Expertise is precious and hard-won. Perhaps you’ve cultivated it in-house through long-term investment in staff skills and training, in which case you risk having it walk all out the door at any time. Perhaps you’ve recruited experts externally, and paid a premium for their specialties. Perhaps you have independent consultants on retainer who know your environment as well as or better than any of your staff.

People come and go, but patterns of expertise are a resource that should endure as a stable business asset. Ideally, your organization should have expert patterns integrated into all analytic, database, application, middleware, computing, storage, networking and other business infrastructure platforms.

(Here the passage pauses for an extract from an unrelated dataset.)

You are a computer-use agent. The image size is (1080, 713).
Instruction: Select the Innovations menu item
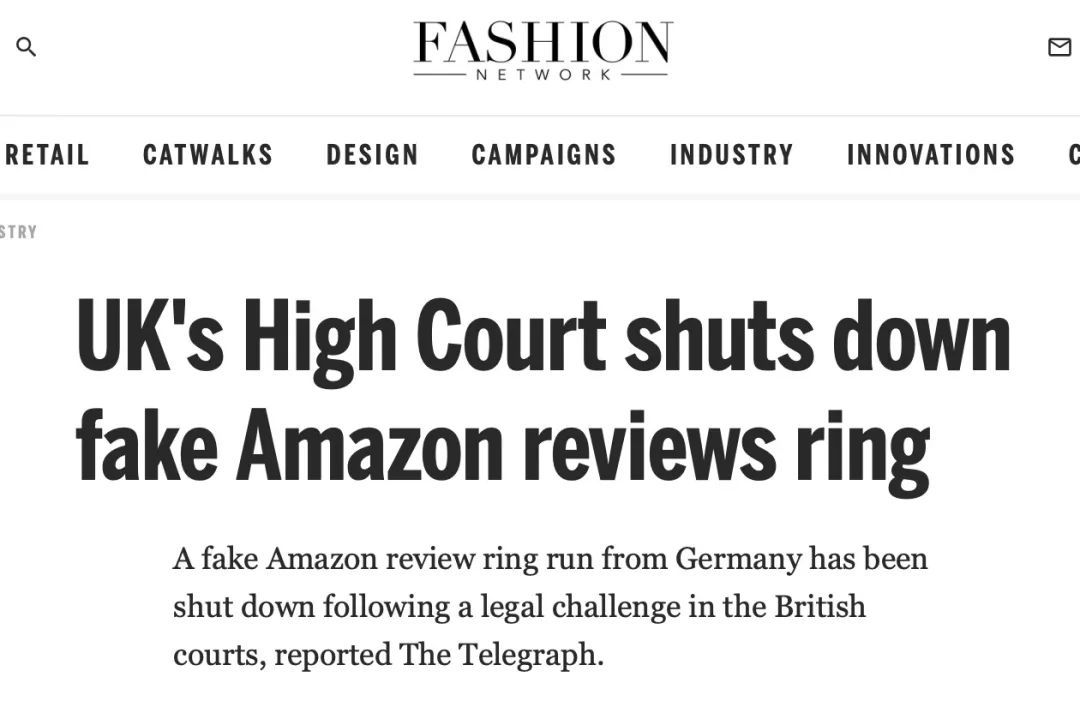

What is an integrated expertise pattern? It represents an encapsulation of best practices drawn from the time-proven practical know-how of myriad IT deployments. It is the pre-defined, preconfigured, pre-optimized solution architecture, enabling repeatable deployment with full lifecycle management, monitoring, security and so forth. For the workloads you need to process, the pattern should:

  • Give your business infrastructure platform the flexibility of a general-purpose system with the elasticity of cloud services and the simplicity of workload-optimized hardware/software appliances;
  • Encapsulate application components, virtual images, applications, databases, queues, resource connectors, business process models, batch jobs, mediations schemas, policies and rules (e.g., high availability, SLAs, security, multi-tenancy, isolation), and other artifacts essential to the system life cycle;
  • Automate many functions while enhancing the productivity of IT professionals in the deployment, provisioning, configuration, integration, tuning, management and upgrading of the underlying infrastructure, including all physical and virtual components; and
  • Provide a shareable resource that your IT teams can leverage and extend as a deployment tool in single- and multi-node environments.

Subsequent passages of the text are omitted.